Disruptors or Leading the Charge to Grow and Improve Jobs?

Headshot of Ric Hughes
Ric Hughes

After 200 plus workshops, specific themes are emerging in how employee exposure to learning and continuous improvement content is changing overall performance.

  • US-based companies are uniquely positioned to grow a larger and more capable workforce while funding investments in productivity, improving capital investments. 
  • Humans are underrated. 
  • Combining or replacing legacy information and training resources with resources delivered at the point of task execution accelerates retention and increases quality. 
A graphic of people and thought bubbles with icons depicting ideas.

I’ll acknowledge upfront that we live in an increasingly complex and at times strife filled world. Out of the chaos of 24-hour news cycles that pander to extremes on every topic, a couple of clearly positive themes have emerged over the last few months for us at SAI. So positive in fact that we need to accelerate the impact across our economy.

I’m not much on labels, but we’re alternately identified at SAI as disruptors in the software world and as the guys that are saving and improving jobs in the manufacturing, banking, healthcare and retail marketplace. We simply believe that there are faster, less expensive ways to create work environments where every employee has a shot at learning, improving and earning more. Maybe both labels fit.

SAI has focused on delivering superior value to our customers with hungry, humble and smart team members since 1993 (how many 25-year-old technology companies are there?). Our software business has exploded over the last couple of years as we’ve lasered in on the idea of enabling our customer’s employees to continuously improve their capabilities.

Lots of feedback across hundreds of workshops has given us a crystal clear picture of how the most successful companies (like our customers at Anheuser Busch Inbev, Truist, and Mohawk) are creating environments where their employees can more quickly learn, improve their capabilities and value, and move ahead more quickly into better jobs.

Change is Necessary Now
The need for urgent change is at an all time high. US based companies are uniquely positioned to grow a larger and more capable workforce while funding large investments in productivity improving capital investments.

The Reshoring Institute reported this week that we “reshored” 170k manufacturing jobs to the US in 2017 and expect another large improvement in 2018. The Wall Street Journal reported yesterday that manufacturing job openings and turn over are at their highest rates since 2006. The turnover rate in manufacturing employees 45 and older is also at a peak.

Never the master of understatement, Elon Musk weighed in with a tweet on Friday that sums up where we’ve landed in the automation vs jobs debate: “Excessive automation at Tesla was a mistake. To be precise, my mistake. Humans are underrated.”

So how do we move forward in such a stormy sea of change? We could all stop what we’re doing and try to build the ultimate course curriculum, the best analytics dashboard or the end all training program. Past experience indicates that path is fraught with risk and expense and the results are difficult to measure.
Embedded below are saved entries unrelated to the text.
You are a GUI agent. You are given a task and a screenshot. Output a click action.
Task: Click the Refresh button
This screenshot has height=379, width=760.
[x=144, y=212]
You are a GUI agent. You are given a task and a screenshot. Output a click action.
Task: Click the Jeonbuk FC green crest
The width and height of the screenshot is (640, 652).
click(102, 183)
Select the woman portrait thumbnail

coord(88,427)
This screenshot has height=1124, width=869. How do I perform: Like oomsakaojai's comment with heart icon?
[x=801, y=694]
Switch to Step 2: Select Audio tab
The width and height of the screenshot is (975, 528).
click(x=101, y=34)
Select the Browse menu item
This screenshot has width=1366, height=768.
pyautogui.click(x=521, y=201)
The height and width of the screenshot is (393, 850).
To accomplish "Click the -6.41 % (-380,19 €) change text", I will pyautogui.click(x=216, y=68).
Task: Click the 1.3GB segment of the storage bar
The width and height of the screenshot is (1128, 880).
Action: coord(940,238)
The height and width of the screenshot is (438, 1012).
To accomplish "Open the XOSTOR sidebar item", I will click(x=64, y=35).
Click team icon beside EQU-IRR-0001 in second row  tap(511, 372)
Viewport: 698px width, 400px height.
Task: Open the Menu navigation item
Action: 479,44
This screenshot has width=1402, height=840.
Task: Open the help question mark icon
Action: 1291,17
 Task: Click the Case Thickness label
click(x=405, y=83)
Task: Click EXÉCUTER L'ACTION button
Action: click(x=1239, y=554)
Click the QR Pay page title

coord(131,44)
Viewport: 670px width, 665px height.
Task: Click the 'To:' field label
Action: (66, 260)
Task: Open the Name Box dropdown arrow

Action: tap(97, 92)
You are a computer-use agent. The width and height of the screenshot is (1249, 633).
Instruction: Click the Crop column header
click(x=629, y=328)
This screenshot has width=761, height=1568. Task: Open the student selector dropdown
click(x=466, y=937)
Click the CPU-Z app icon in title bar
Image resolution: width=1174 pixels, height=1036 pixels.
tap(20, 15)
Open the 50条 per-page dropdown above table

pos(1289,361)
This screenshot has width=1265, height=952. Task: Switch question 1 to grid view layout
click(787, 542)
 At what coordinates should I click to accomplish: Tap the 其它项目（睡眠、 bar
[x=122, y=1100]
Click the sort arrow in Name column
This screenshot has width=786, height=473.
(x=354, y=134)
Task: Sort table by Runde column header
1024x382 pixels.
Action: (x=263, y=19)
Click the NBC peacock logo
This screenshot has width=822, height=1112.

Building A Continuous Improvement Culture
Our customers have shared with us over the last two years that their employees are all different, some are visual learners, some are auditory learners and some are kinesthetic learners. Fortunately, their brains are fairly similar.

Humans use a combination of long term, intermediate and short term memory to accomplish a wide variety of tasks (check out renowned neurologist David Sousa’s book “How the Brain Learns”). We generally discard information that our brains dismiss as not immediately useful (one time phone numbers?). We tend to store information in our longer term memory if it’s associated with something that has a deeper meaning or an emotional correlation (that’s a lion and I may be his dinner).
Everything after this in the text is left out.